Many of these problems were examined in an earlier session dedicated to current and coming models for media distribution – from newsmaking to music. “We are all creating and consuming content at a frantic pace, and using tech all the time to do so,” Lance Koonce, the workshop’s moderator said, by way of framing the conversation.

Different media have different revenue streams, said Chris Tse, founding director of Cardstack.
And all of them are broken. The issue at hand is technology has claimed not only the media type, but also the audience and distribution.

Crypto and blockchain could contribute to a solution, though most of the featured guests were skeptical.

Speaking on the topic of misinformation, Kathryn Harrison, founder of the DeepTrust Alliance, cited a recent survey that found three-quarters of adults aren’t sure they can accurately recognize fake news. And a plurality said misinformation impacts their trust in governments.

There’s no cryptographic solution, or new law, that could fix what is essentially a human problem, said Nadine Strossen, professor at New York Law School.  But media literacy, fact checking and common sense are critical parts of any solution.

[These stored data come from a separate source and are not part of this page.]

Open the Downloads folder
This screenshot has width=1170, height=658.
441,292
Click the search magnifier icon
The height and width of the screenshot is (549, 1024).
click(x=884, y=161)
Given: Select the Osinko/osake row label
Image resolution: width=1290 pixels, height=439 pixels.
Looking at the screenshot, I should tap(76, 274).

Tech works best if it can solve a small issue first, and then scale, said GiantSteps Media’s Bill Rosenblatt. Quoting Jeffrey Moore, a tech market strategist, he said “you need to solve a niche pain point problem for someone before you can go on and boil the ocean.”

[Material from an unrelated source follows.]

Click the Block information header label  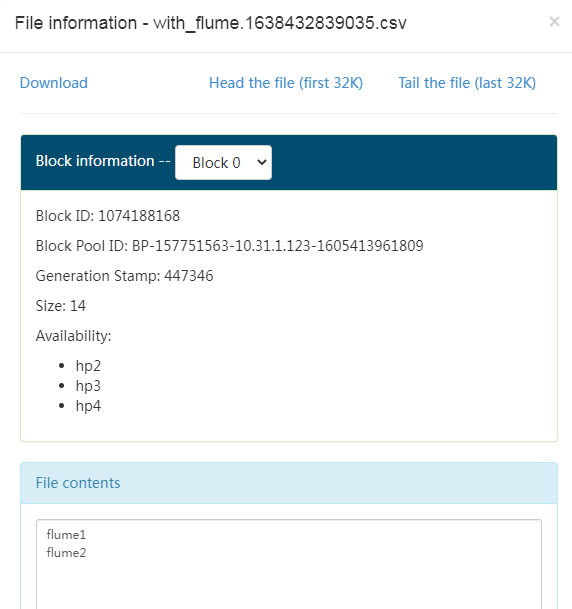point(103,161)
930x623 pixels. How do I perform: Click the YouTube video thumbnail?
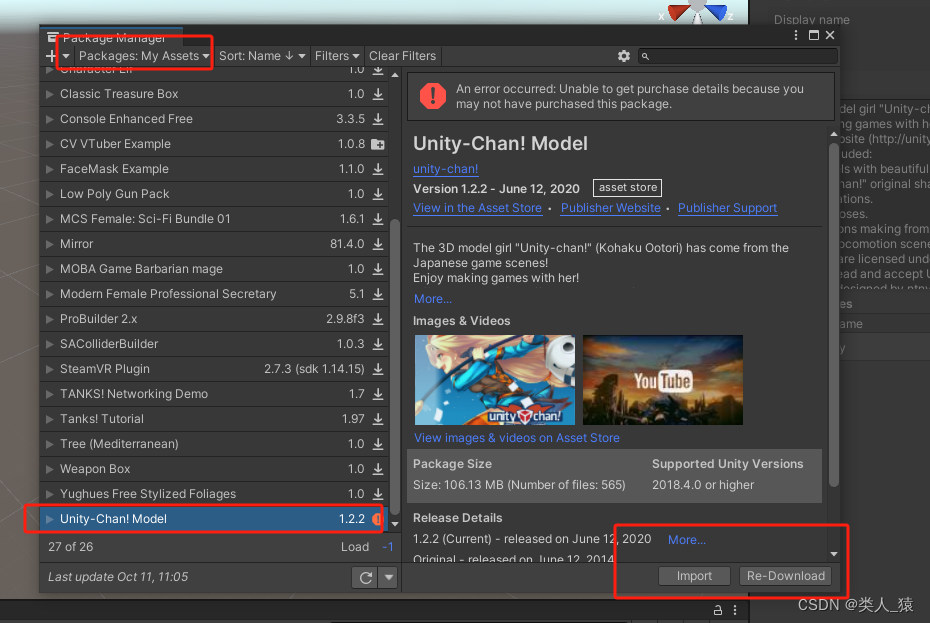pyautogui.click(x=662, y=380)
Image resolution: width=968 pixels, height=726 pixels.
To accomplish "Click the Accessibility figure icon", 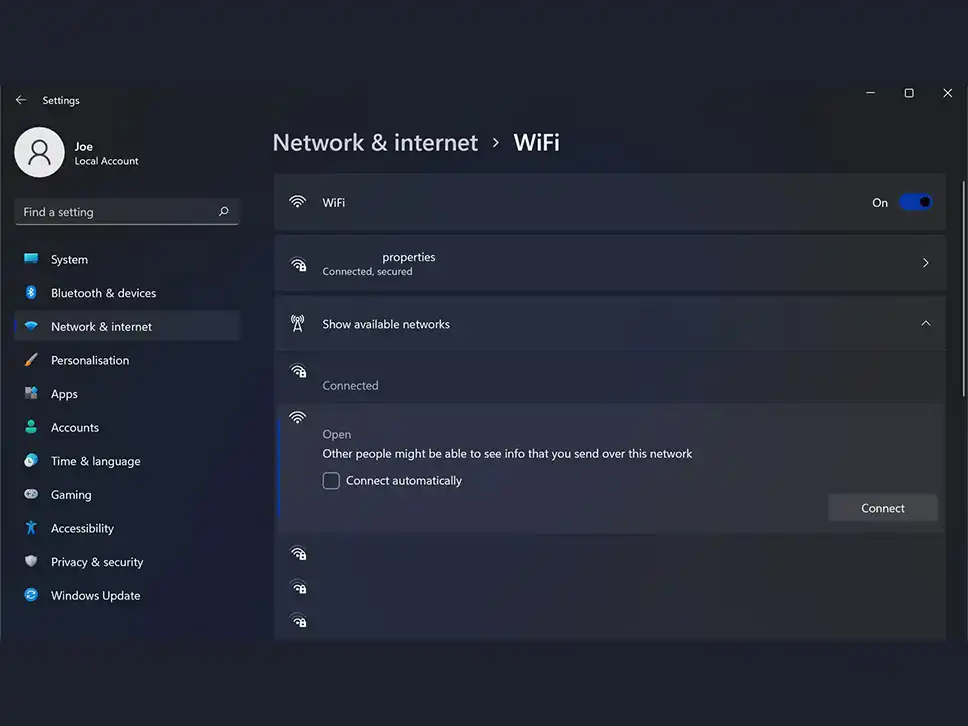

“This ownership thing is a solution in search of a problem,” Rosenblatt said, speaking about wide-ranging identity solutions intended to revamp the web. Like Juan Benet’s.

“Web 3 is about creating a platform that is decentralized, that puts human rights foremost, and can build a much freer and open internet and lock it in place,” Benet said.

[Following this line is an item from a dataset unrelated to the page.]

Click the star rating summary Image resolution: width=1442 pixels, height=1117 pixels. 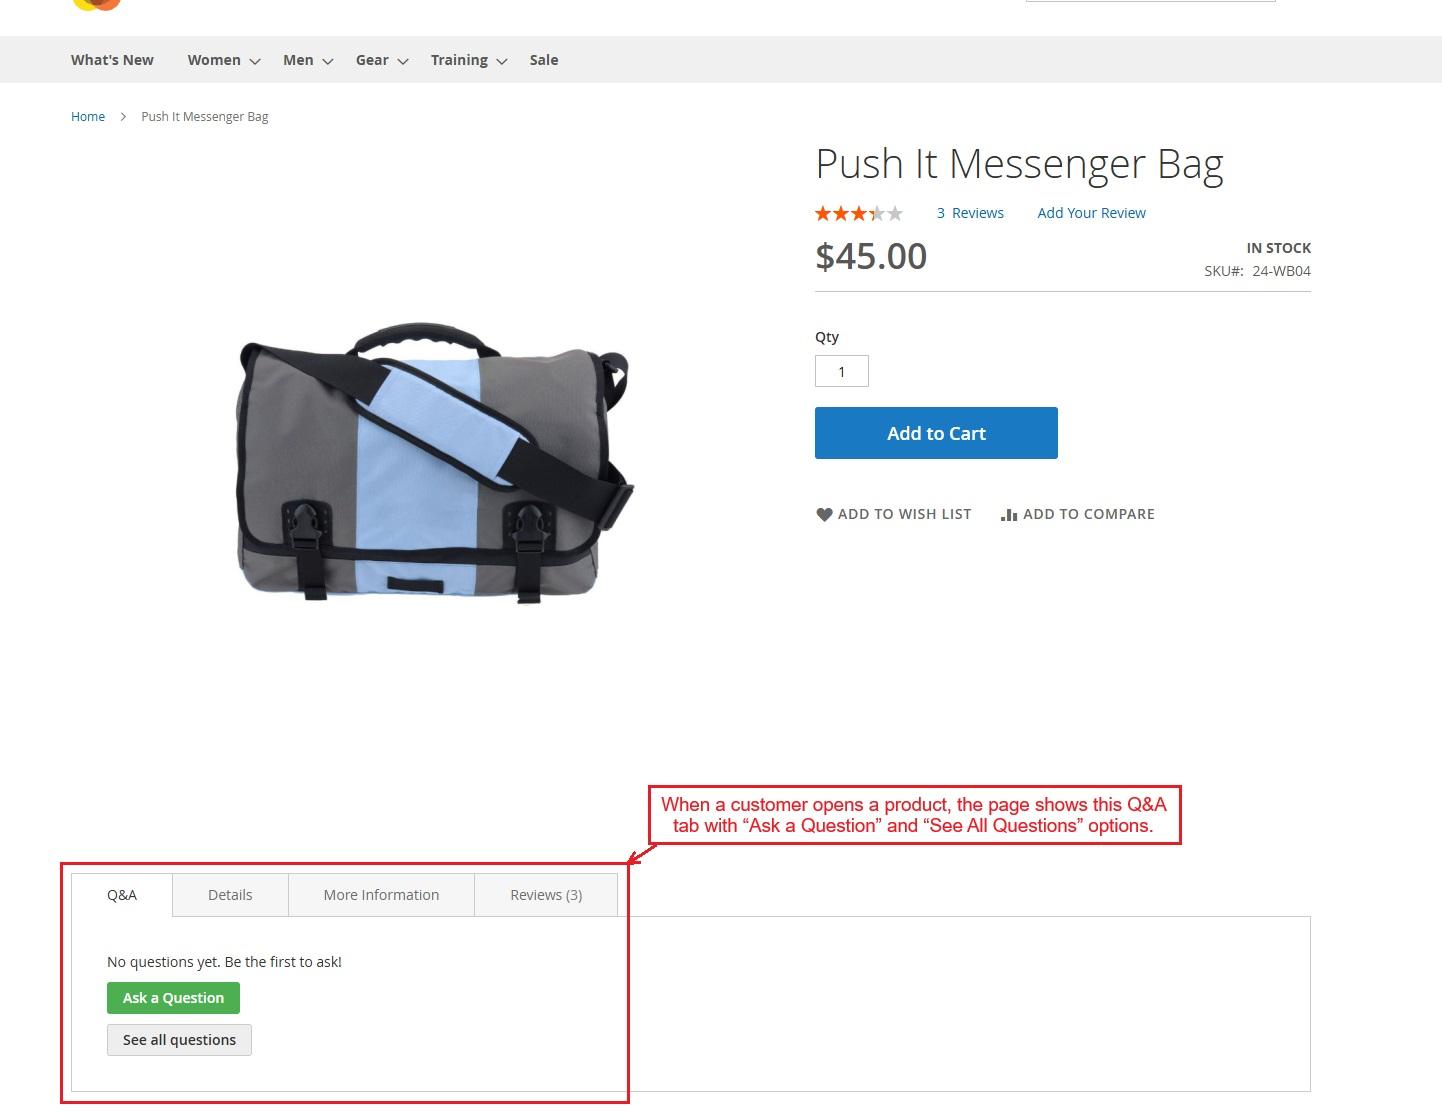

The core principles of Web 3.0 are about ensuring freedom of speech and assembly, data ownership and self-sovereignty. If you sacrifice on these at the outset, give way just a bit on the vision, it cascades down into what will be built.

Blockchain and cryptocurrency have already “changed the underlying guts and rails of major industries,” Benet said. For instance, fleek is allowing people to spin up decentralized websites, while Audius is reshaping music streaming while maintaining a “Web 2.0 quality user experience.”

The idea that started with Bitcoin, of establishing financial freedoms, has extended to all kinds of other industries, reshaping the possibilities of a shared computing platform.

But there’s a lot of work left to do.

And with that, we bid you adieu. Thanks for attending and reading.